Records contained in a dataset
□ □ □ □

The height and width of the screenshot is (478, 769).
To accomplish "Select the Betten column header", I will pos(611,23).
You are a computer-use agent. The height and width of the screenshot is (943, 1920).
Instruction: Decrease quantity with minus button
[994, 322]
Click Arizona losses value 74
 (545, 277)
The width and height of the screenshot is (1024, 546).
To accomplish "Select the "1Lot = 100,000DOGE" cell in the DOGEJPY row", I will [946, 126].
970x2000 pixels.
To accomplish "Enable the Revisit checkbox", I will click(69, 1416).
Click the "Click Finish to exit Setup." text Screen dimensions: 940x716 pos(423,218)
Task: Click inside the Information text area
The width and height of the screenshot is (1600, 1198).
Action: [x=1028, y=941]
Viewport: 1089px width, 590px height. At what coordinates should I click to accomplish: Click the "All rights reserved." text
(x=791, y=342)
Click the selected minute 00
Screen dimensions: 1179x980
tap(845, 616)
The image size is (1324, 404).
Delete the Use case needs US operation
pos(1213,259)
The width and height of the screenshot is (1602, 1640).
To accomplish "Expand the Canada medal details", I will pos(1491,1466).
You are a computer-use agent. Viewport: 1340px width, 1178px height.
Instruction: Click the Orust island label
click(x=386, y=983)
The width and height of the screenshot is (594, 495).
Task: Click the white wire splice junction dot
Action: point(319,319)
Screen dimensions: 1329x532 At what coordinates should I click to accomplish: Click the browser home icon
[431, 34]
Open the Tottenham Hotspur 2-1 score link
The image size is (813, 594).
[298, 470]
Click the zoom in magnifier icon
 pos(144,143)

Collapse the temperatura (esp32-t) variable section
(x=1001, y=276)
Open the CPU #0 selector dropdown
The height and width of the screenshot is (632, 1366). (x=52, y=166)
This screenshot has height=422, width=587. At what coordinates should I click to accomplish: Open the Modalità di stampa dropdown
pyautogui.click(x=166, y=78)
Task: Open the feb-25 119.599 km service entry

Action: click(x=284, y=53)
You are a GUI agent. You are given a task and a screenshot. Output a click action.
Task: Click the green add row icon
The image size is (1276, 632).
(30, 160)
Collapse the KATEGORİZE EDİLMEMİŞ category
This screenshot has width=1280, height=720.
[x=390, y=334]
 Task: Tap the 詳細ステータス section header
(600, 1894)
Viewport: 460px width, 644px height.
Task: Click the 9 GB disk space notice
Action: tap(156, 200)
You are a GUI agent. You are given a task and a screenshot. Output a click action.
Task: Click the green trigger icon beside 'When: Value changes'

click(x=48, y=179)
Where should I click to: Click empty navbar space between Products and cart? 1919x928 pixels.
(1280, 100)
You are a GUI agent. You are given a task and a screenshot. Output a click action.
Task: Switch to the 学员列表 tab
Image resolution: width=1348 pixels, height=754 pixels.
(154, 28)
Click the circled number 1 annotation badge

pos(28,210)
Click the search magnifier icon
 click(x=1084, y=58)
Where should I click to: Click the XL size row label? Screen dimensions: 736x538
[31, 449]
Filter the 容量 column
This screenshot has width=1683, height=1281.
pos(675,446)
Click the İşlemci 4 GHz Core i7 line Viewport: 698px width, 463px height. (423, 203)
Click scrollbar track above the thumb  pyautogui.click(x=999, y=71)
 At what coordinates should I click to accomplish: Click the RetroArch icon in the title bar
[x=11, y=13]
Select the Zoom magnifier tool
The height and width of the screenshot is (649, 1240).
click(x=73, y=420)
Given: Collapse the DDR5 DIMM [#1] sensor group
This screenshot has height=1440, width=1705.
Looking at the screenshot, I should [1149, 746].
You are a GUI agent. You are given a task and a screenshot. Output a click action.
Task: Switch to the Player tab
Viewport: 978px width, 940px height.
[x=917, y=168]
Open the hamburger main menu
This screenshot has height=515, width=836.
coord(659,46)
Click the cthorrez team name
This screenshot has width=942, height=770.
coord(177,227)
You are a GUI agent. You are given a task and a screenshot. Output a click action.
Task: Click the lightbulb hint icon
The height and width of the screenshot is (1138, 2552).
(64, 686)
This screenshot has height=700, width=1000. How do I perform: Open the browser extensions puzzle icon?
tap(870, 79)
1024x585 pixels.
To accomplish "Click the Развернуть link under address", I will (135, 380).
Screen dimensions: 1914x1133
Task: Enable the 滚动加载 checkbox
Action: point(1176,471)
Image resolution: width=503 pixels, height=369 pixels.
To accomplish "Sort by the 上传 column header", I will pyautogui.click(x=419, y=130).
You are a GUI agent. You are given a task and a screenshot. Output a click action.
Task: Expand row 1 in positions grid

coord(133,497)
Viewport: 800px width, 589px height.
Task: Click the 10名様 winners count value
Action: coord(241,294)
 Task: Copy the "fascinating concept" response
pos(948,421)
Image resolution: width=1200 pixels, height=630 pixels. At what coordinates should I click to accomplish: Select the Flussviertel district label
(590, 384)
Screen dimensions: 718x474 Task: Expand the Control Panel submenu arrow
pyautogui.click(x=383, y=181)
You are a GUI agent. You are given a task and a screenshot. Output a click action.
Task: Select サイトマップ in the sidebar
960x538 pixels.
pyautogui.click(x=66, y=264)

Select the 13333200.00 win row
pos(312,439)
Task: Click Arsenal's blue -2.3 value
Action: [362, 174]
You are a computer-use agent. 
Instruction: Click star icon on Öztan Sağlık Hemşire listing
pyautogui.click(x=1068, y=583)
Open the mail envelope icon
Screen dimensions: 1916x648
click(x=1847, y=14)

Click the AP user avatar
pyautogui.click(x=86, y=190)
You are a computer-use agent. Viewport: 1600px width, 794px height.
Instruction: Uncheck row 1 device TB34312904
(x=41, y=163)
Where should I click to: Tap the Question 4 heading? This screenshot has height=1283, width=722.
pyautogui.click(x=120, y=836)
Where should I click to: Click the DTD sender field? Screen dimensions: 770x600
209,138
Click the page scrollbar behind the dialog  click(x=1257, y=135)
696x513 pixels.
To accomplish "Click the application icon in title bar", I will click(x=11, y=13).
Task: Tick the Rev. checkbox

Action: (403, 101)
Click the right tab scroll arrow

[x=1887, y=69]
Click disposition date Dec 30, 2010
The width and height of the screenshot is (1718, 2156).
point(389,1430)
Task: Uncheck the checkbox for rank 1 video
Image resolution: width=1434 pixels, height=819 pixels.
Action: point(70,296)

□ □ □ □

■ Task instructions:
Each record is to be reproduced exactly as it appears.

■ Solution below:
The height and width of the screenshot is (478, 769).
To accomplish "Select the Betten column header", I will pos(611,23).
You are a computer-use agent. The height and width of the screenshot is (943, 1920).
Instruction: Decrease quantity with minus button
[994, 322]
Click Arizona losses value 74
 (545, 277)
The width and height of the screenshot is (1024, 546).
To accomplish "Select the "1Lot = 100,000DOGE" cell in the DOGEJPY row", I will [946, 126].
970x2000 pixels.
To accomplish "Enable the Revisit checkbox", I will click(69, 1416).
Click the "Click Finish to exit Setup." text Screen dimensions: 940x716 pos(423,218)
Task: Click inside the Information text area
The width and height of the screenshot is (1600, 1198).
Action: [x=1028, y=941]
Viewport: 1089px width, 590px height. At what coordinates should I click to accomplish: Click the "All rights reserved." text
(x=791, y=342)
Click the selected minute 00
Screen dimensions: 1179x980
tap(845, 616)
The image size is (1324, 404).
Delete the Use case needs US operation
pos(1213,259)
The width and height of the screenshot is (1602, 1640).
To accomplish "Expand the Canada medal details", I will pos(1491,1466).
You are a computer-use agent. Viewport: 1340px width, 1178px height.
Instruction: Click the Orust island label
click(x=386, y=983)
The width and height of the screenshot is (594, 495).
Task: Click the white wire splice junction dot
Action: point(319,319)
Screen dimensions: 1329x532 At what coordinates should I click to accomplish: Click the browser home icon
[431, 34]
Open the Tottenham Hotspur 2-1 score link
The image size is (813, 594).
[298, 470]
Click the zoom in magnifier icon
 pos(144,143)

Collapse the temperatura (esp32-t) variable section
(x=1001, y=276)
Open the CPU #0 selector dropdown
The height and width of the screenshot is (632, 1366). (x=52, y=166)
This screenshot has height=422, width=587. At what coordinates should I click to accomplish: Open the Modalità di stampa dropdown
pyautogui.click(x=166, y=78)
Task: Open the feb-25 119.599 km service entry

Action: click(x=284, y=53)
You are a GUI agent. You are given a task and a screenshot. Output a click action.
Task: Click the green add row icon
The image size is (1276, 632).
(30, 160)
Collapse the KATEGORİZE EDİLMEMİŞ category
This screenshot has width=1280, height=720.
[x=390, y=334]
 Task: Tap the 詳細ステータス section header
(600, 1894)
Viewport: 460px width, 644px height.
Task: Click the 9 GB disk space notice
Action: tap(156, 200)
You are a GUI agent. You are given a task and a screenshot. Output a click action.
Task: Click the green trigger icon beside 'When: Value changes'

click(x=48, y=179)
Where should I click to: Click empty navbar space between Products and cart? 1919x928 pixels.
(1280, 100)
You are a GUI agent. You are given a task and a screenshot. Output a click action.
Task: Switch to the 学员列表 tab
Image resolution: width=1348 pixels, height=754 pixels.
(154, 28)
Click the circled number 1 annotation badge

pos(28,210)
Click the search magnifier icon
 click(x=1084, y=58)
Where should I click to: Click the XL size row label? Screen dimensions: 736x538
[31, 449]
Filter the 容量 column
This screenshot has width=1683, height=1281.
pos(675,446)
Click the İşlemci 4 GHz Core i7 line Viewport: 698px width, 463px height. (423, 203)
Click scrollbar track above the thumb  pyautogui.click(x=999, y=71)
 At what coordinates should I click to accomplish: Click the RetroArch icon in the title bar
[x=11, y=13]
Select the Zoom magnifier tool
The height and width of the screenshot is (649, 1240).
click(x=73, y=420)
Given: Collapse the DDR5 DIMM [#1] sensor group
This screenshot has height=1440, width=1705.
Looking at the screenshot, I should [1149, 746].
You are a GUI agent. You are given a task and a screenshot. Output a click action.
Task: Switch to the Player tab
Viewport: 978px width, 940px height.
[x=917, y=168]
Open the hamburger main menu
This screenshot has height=515, width=836.
coord(659,46)
Click the cthorrez team name
This screenshot has width=942, height=770.
coord(177,227)
You are a GUI agent. You are given a task and a screenshot. Output a click action.
Task: Click the lightbulb hint icon
The height and width of the screenshot is (1138, 2552).
(64, 686)
This screenshot has height=700, width=1000. How do I perform: Open the browser extensions puzzle icon?
tap(870, 79)
1024x585 pixels.
To accomplish "Click the Развернуть link under address", I will (135, 380).
Screen dimensions: 1914x1133
Task: Enable the 滚动加载 checkbox
Action: point(1176,471)
Image resolution: width=503 pixels, height=369 pixels.
To accomplish "Sort by the 上传 column header", I will pyautogui.click(x=419, y=130).
You are a GUI agent. You are given a task and a screenshot. Output a click action.
Task: Expand row 1 in positions grid

coord(133,497)
Viewport: 800px width, 589px height.
Task: Click the 10名様 winners count value
Action: coord(241,294)
 Task: Copy the "fascinating concept" response
pos(948,421)
Image resolution: width=1200 pixels, height=630 pixels. At what coordinates should I click to accomplish: Select the Flussviertel district label
(590, 384)
Screen dimensions: 718x474 Task: Expand the Control Panel submenu arrow
pyautogui.click(x=383, y=181)
You are a GUI agent. You are given a task and a screenshot. Output a click action.
Task: Select サイトマップ in the sidebar
960x538 pixels.
pyautogui.click(x=66, y=264)

Select the 13333200.00 win row
pos(312,439)
Task: Click Arsenal's blue -2.3 value
Action: [362, 174]
You are a computer-use agent. 
Instruction: Click star icon on Öztan Sağlık Hemşire listing
pyautogui.click(x=1068, y=583)
Open the mail envelope icon
Screen dimensions: 1916x648
click(x=1847, y=14)

Click the AP user avatar
pyautogui.click(x=86, y=190)
You are a computer-use agent. Viewport: 1600px width, 794px height.
Instruction: Uncheck row 1 device TB34312904
(x=41, y=163)
Where should I click to: Tap the Question 4 heading? This screenshot has height=1283, width=722.
pyautogui.click(x=120, y=836)
Where should I click to: Click the DTD sender field? Screen dimensions: 770x600
209,138
Click the page scrollbar behind the dialog  click(x=1257, y=135)
696x513 pixels.
To accomplish "Click the application icon in title bar", I will click(x=11, y=13).
Task: Tick the Rev. checkbox

Action: (403, 101)
Click the right tab scroll arrow

[x=1887, y=69]
Click disposition date Dec 30, 2010
The width and height of the screenshot is (1718, 2156).
point(389,1430)
Task: Uncheck the checkbox for rank 1 video
Image resolution: width=1434 pixels, height=819 pixels.
Action: point(70,296)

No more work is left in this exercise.